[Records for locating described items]
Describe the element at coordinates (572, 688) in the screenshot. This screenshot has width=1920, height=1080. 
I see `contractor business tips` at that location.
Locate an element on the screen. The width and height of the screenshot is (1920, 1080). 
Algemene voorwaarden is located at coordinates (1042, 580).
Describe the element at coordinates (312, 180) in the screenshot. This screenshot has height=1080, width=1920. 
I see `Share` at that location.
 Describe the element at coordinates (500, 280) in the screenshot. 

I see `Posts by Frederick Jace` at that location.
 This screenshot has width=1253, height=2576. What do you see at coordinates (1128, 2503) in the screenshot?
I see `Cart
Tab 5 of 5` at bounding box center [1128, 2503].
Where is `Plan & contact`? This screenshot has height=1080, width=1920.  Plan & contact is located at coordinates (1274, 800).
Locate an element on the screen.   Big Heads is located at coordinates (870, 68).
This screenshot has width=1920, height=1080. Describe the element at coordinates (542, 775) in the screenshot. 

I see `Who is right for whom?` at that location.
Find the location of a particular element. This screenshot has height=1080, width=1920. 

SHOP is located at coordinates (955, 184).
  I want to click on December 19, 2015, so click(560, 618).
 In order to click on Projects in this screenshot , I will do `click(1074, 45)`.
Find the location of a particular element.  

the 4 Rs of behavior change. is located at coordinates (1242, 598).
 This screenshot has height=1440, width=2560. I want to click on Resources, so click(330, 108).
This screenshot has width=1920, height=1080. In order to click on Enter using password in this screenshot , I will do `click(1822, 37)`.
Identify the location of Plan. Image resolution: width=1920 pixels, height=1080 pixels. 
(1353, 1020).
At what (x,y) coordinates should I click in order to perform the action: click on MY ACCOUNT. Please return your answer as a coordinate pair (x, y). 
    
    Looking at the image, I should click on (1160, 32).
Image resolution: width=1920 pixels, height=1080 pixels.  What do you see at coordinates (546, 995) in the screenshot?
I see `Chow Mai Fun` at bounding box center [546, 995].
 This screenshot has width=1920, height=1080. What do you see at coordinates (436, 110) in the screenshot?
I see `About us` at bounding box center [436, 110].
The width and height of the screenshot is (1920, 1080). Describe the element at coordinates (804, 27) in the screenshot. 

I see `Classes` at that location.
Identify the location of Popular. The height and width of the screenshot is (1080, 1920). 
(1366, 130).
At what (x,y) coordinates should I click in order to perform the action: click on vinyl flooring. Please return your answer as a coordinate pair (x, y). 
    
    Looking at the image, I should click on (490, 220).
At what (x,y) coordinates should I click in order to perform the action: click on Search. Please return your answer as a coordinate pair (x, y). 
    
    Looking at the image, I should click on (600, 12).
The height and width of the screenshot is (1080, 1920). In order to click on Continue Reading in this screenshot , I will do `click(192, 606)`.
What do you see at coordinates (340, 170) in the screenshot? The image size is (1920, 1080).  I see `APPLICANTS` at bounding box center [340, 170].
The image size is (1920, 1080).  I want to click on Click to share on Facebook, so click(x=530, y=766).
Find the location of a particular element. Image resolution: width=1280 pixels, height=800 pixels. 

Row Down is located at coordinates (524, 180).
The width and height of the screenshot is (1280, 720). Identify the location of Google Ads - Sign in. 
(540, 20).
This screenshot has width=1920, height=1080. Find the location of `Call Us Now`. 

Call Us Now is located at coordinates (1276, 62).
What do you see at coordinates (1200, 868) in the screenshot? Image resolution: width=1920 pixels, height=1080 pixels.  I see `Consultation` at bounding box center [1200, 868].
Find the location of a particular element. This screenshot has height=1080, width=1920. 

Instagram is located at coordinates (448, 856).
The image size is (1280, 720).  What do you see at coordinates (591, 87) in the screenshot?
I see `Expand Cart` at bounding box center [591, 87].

TASK INSTRUCTIONS: Give the records above as a Markdown table with two columns, n for the row number and Line for the text of each line, and leave out the blank lines.

SOLUTION TO THE EXERCISE:
| n | Line |
|---|---|
| 1 | Describe the element at coordinates (572, 688) in the screenshot. This screenshot has width=1920, height=1080.  |
| 2 | I see `contractor business tips` at that location. |
| 3 | Locate an element on the screen. The width and height of the screenshot is (1920, 1080).  |
| 4 | Algemene voorwaarden is located at coordinates (1042, 580). |
| 5 | Describe the element at coordinates (312, 180) in the screenshot. This screenshot has height=1080, width=1920.  |
| 6 | I see `Share` at that location. |
| 7 |  Describe the element at coordinates (500, 280) in the screenshot.  |
| 8 | I see `Posts by Frederick Jace` at that location. |
| 9 |  This screenshot has width=1253, height=2576. What do you see at coordinates (1128, 2503) in the screenshot? |
| 10 | I see `Cart |
| 11 | Tab 5 of 5` at bounding box center [1128, 2503]. |
| 12 | Where is `Plan & contact`? This screenshot has height=1080, width=1920.  Plan & contact is located at coordinates (1274, 800). |
| 13 | Locate an element on the screen.   Big Heads is located at coordinates (870, 68). |
| 14 | This screenshot has width=1920, height=1080. Describe the element at coordinates (542, 775) in the screenshot.  |
| 15 | I see `Who is right for whom?` at that location. |
| 16 | Find the location of a particular element. This screenshot has height=1080, width=1920.  |
| 17 | SHOP is located at coordinates (955, 184). |
| 18 |   I want to click on December 19, 2015, so click(560, 618). |
| 19 |  In order to click on Projects in this screenshot , I will do `click(1074, 45)`. |
| 20 | Find the location of a particular element.   |
| 21 | the 4 Rs of behavior change. is located at coordinates (1242, 598). |
| 22 |  This screenshot has height=1440, width=2560. I want to click on Resources, so click(330, 108). |
| 23 | This screenshot has width=1920, height=1080. In order to click on Enter using password in this screenshot , I will do `click(1822, 37)`. |
| 24 | Identify the location of Plan. Image resolution: width=1920 pixels, height=1080 pixels.  |
| 25 | (1353, 1020). |
| 26 | At what (x,y) coordinates should I click in order to perform the action: click on MY ACCOUNT. Please return your answer as a coordinate pair (x, y).  |
| 27 |     Looking at the image, I should click on (1160, 32). |
| 28 | Image resolution: width=1920 pixels, height=1080 pixels.  What do you see at coordinates (546, 995) in the screenshot? |
| 29 | I see `Chow Mai Fun` at bounding box center [546, 995]. |
| 30 |  This screenshot has width=1920, height=1080. What do you see at coordinates (436, 110) in the screenshot? |
| 31 | I see `About us` at bounding box center [436, 110]. |
| 32 | The width and height of the screenshot is (1920, 1080). Describe the element at coordinates (804, 27) in the screenshot.  |
| 33 | I see `Classes` at that location. |
| 34 | Identify the location of Popular. The height and width of the screenshot is (1080, 1920).  |
| 35 | (1366, 130). |
| 36 | At what (x,y) coordinates should I click in order to perform the action: click on vinyl flooring. Please return your answer as a coordinate pair (x, y).  |
| 37 |     Looking at the image, I should click on (490, 220). |
| 38 | At what (x,y) coordinates should I click in order to perform the action: click on Search. Please return your answer as a coordinate pair (x, y).  |
| 39 |     Looking at the image, I should click on (600, 12). |
| 40 | The height and width of the screenshot is (1080, 1920). In order to click on Continue Reading in this screenshot , I will do `click(192, 606)`. |
| 41 | What do you see at coordinates (340, 170) in the screenshot? The image size is (1920, 1080).  I see `APPLICANTS` at bounding box center [340, 170]. |
| 42 | The image size is (1920, 1080).  I want to click on Click to share on Facebook, so click(x=530, y=766). |
| 43 | Find the location of a particular element. Image resolution: width=1280 pixels, height=800 pixels.  |
| 44 | Row Down is located at coordinates (524, 180). |
| 45 | The width and height of the screenshot is (1280, 720). Identify the location of Google Ads - Sign in.  |
| 46 | (540, 20). |
| 47 | This screenshot has width=1920, height=1080. Find the location of `Call Us Now`.  |
| 48 | Call Us Now is located at coordinates (1276, 62). |
| 49 | What do you see at coordinates (1200, 868) in the screenshot? Image resolution: width=1920 pixels, height=1080 pixels.  I see `Consultation` at bounding box center [1200, 868]. |
| 50 | Find the location of a particular element. This screenshot has height=1080, width=1920.  |
| 51 | Instagram is located at coordinates (448, 856). |
| 52 | The image size is (1280, 720).  What do you see at coordinates (591, 87) in the screenshot? |
| 53 | I see `Expand Cart` at bounding box center [591, 87]. |